Show HN: Goms, an Open-source BAAS - artpar
https://github.com/artpar/goms/releases/tag/v0.3.2
======
artpar
Why Goms?

Goms was to help build faster, more capable APIs over your data that worked
across for all types of frontend.

While Goms primarily targeted Web apps, the emergence of Android and iOS Apps
as a rapidly growing target for developers demanded a different approach for
building the backend. With developers classic use of traditional frameworks
and bundling techniques, we struggle to invest enough time in the business and
frontend demands for all sorts of Apps that provide consistent and predictable
APIs which perform equally well on fast and slow load, across a diversity of
platforms and devices.

Additionally, framework fragmentation had created a APIs development
interoperability nightmare, where backend built for one purpose needs a lot of
boilerplate and integration with the rest of the system, in a consistent way.

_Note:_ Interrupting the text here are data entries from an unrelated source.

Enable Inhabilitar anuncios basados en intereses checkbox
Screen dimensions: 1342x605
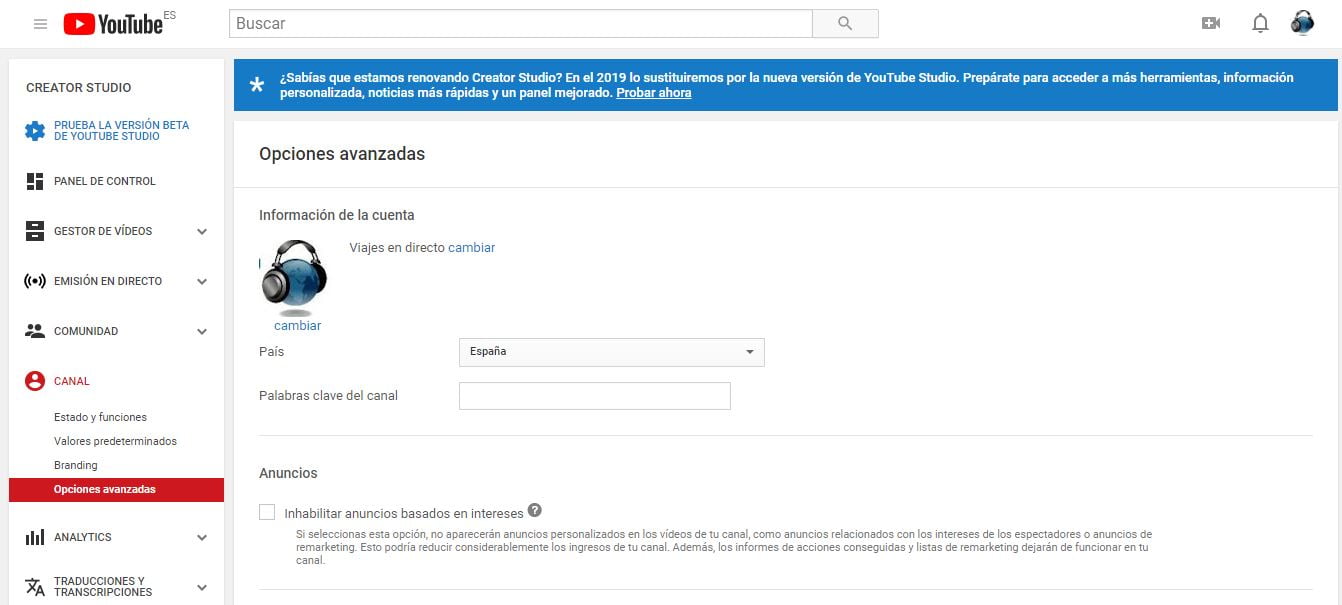coord(267,512)
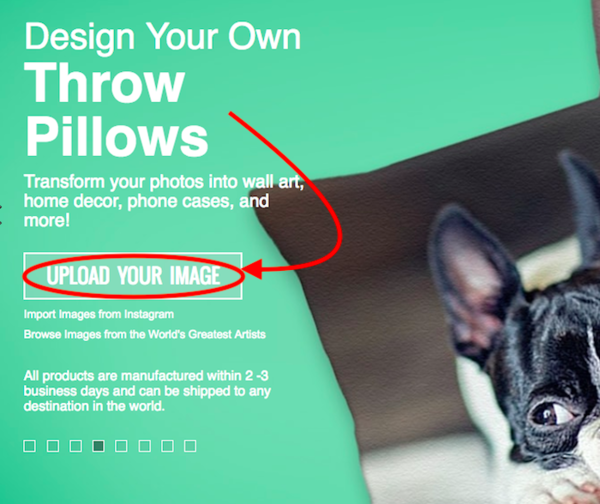
Task: Select the third slide indicator square
Action: (75, 446)
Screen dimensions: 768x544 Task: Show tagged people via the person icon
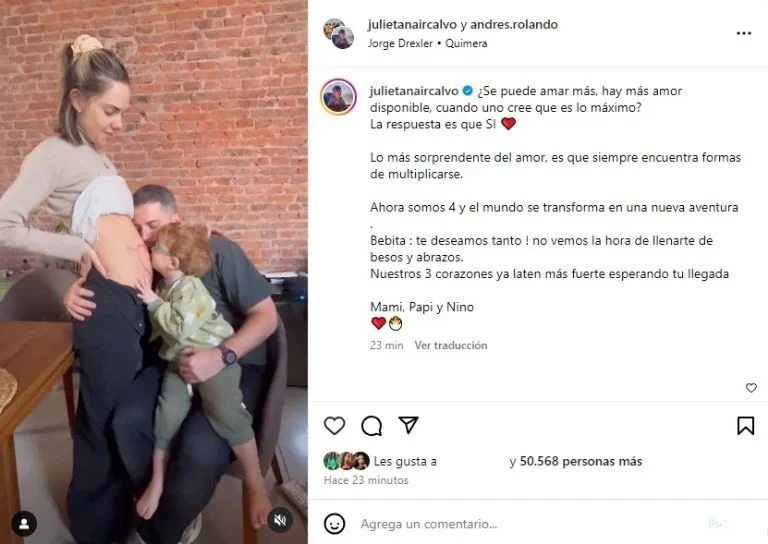tap(24, 524)
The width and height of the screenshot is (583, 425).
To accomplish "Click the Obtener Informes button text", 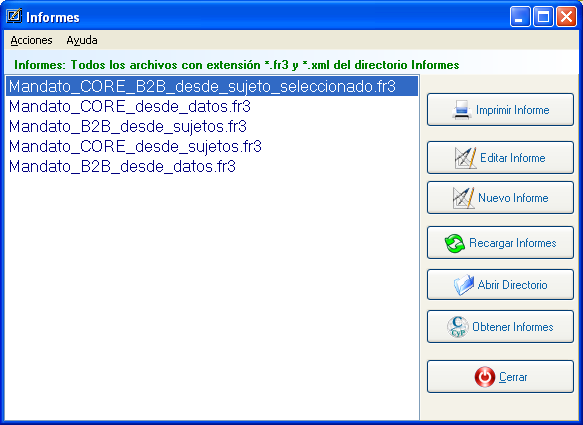I will 512,327.
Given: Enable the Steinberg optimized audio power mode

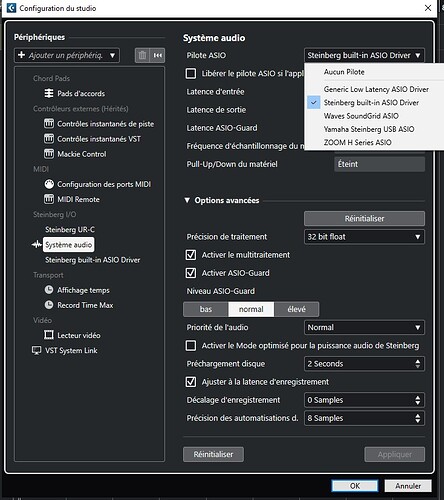Looking at the screenshot, I should click(191, 346).
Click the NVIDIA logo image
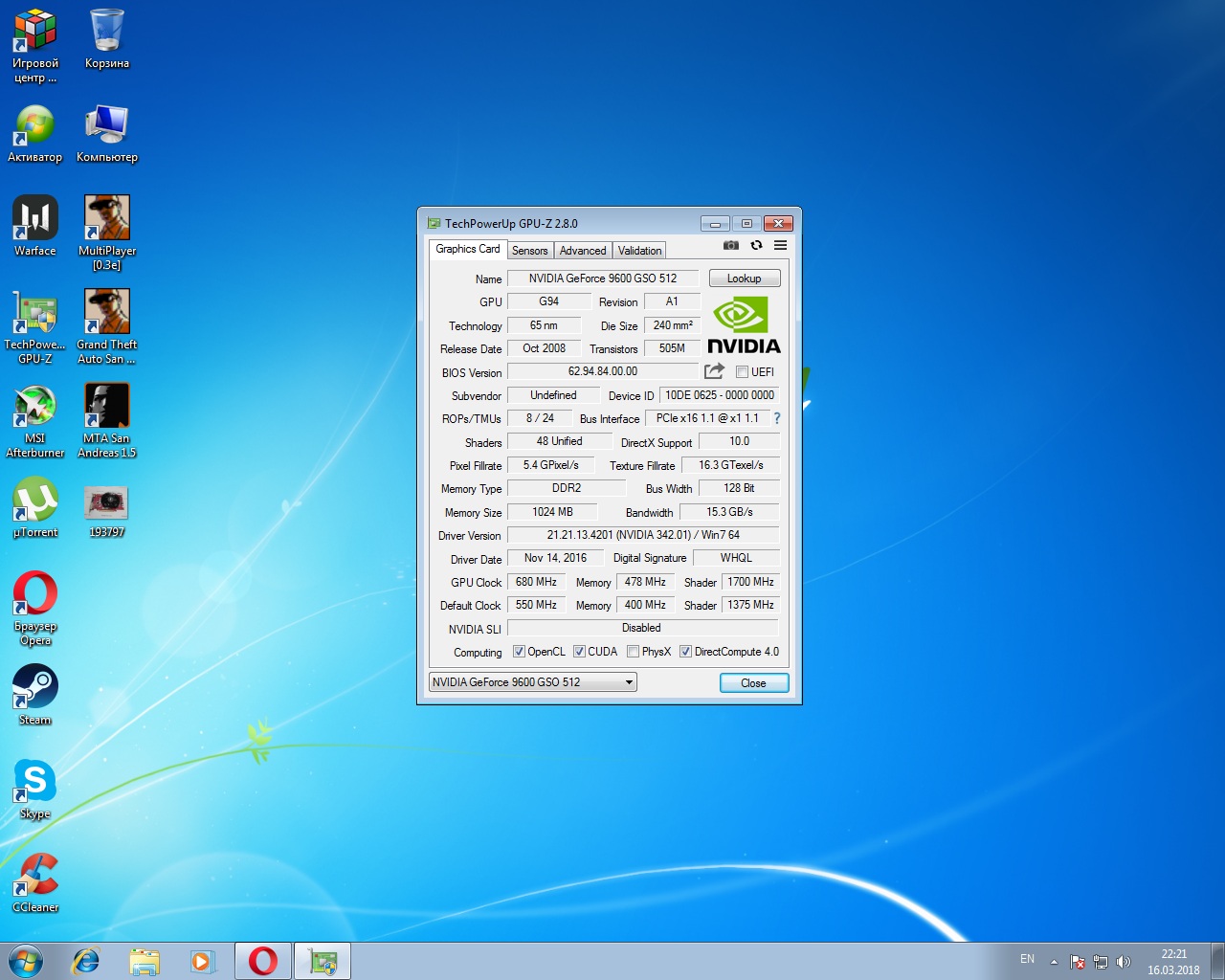Image resolution: width=1225 pixels, height=980 pixels. point(744,325)
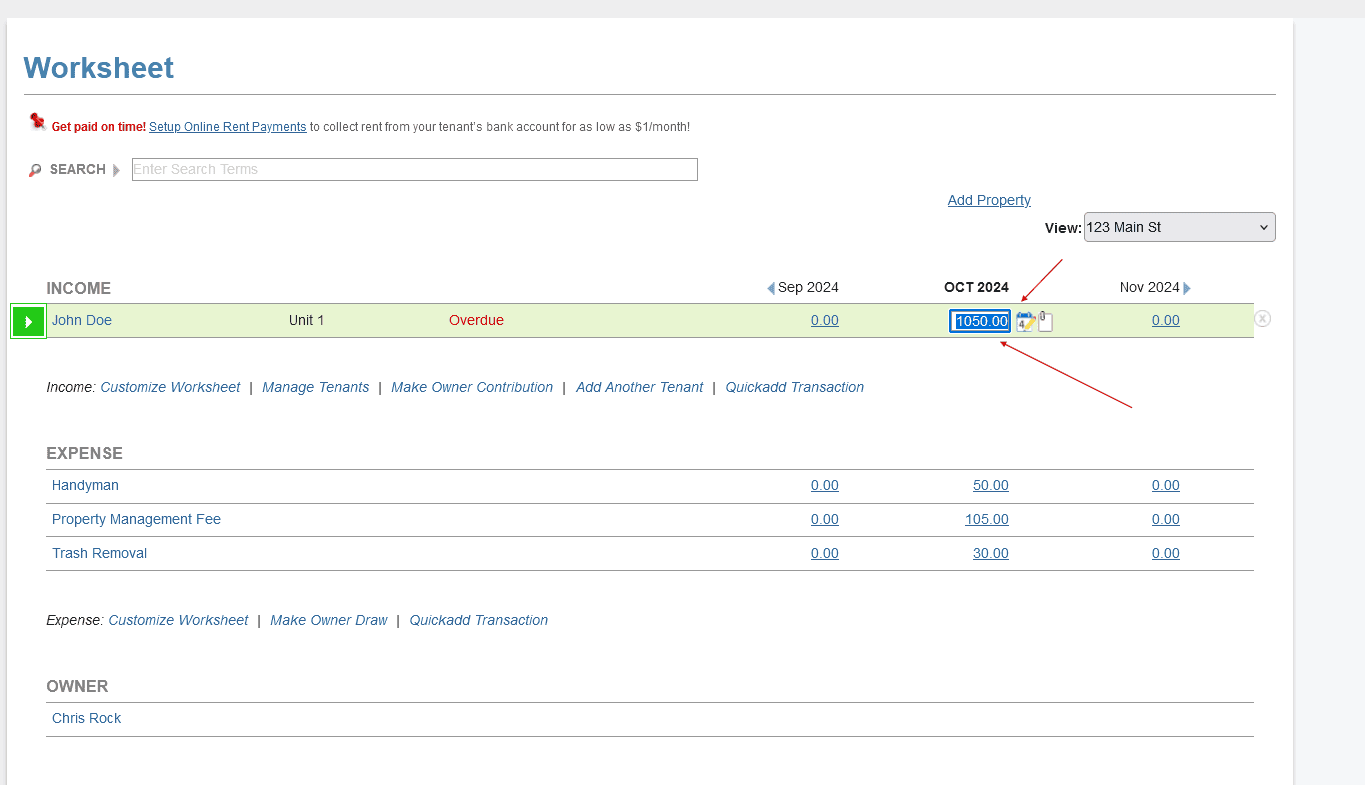Open the View property dropdown

click(x=1179, y=227)
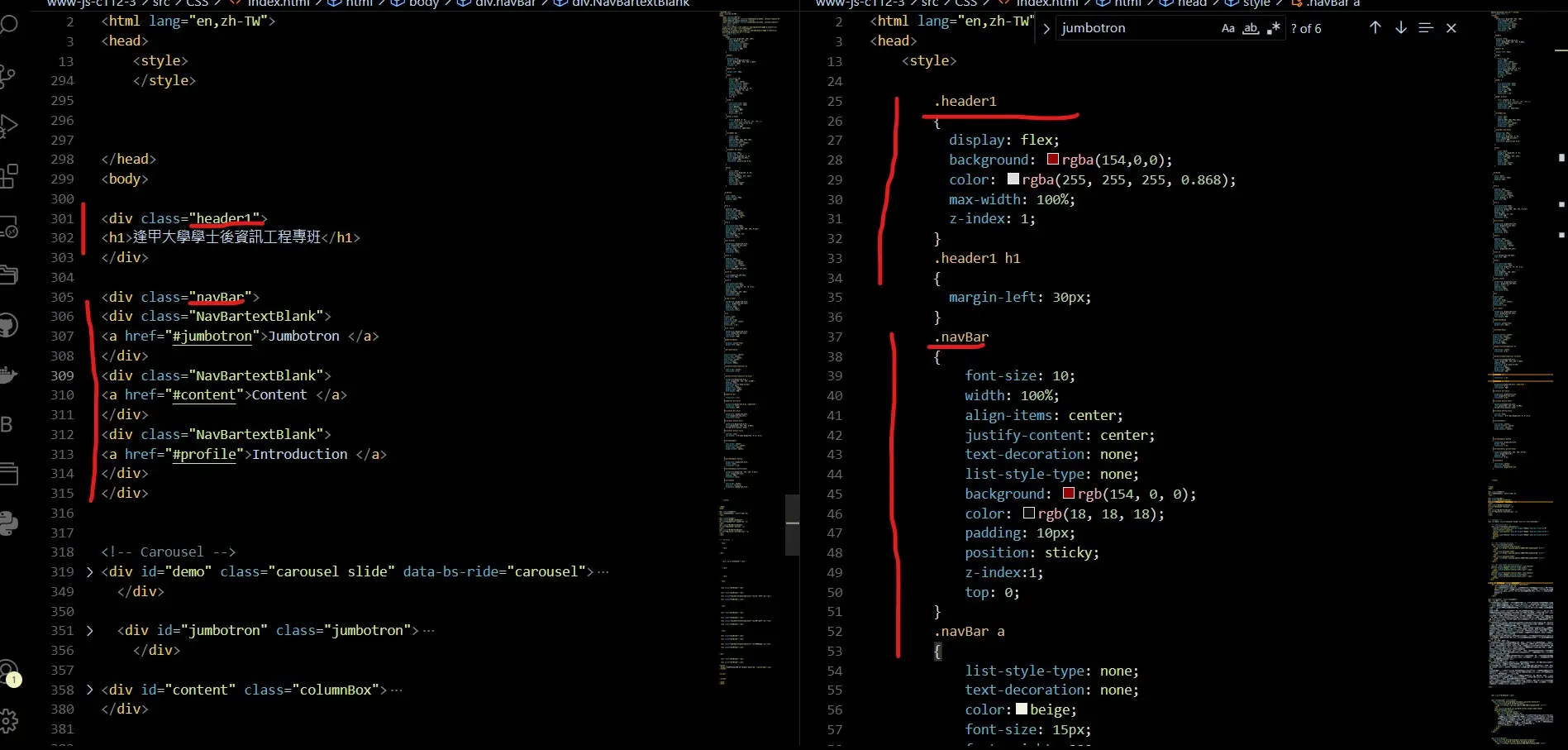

A component system around JSON APIs offered a solution to both problems,
allowing more time available to be invested into frontend and business
building, and targeting a standards-based JSON/Entity models that all
frontends can use.

However, JSON APIs for data manipulation by themselves weren't enough.
Building apps required a lot of custom actions, workflows, data integrity,
event subscription, integration with external services that were previously
locked up inside of traditional web frameworks. Goms was built to pull these
features out of traditional frameworks and bring them to the fast emerging
JSON API standard in an automated way.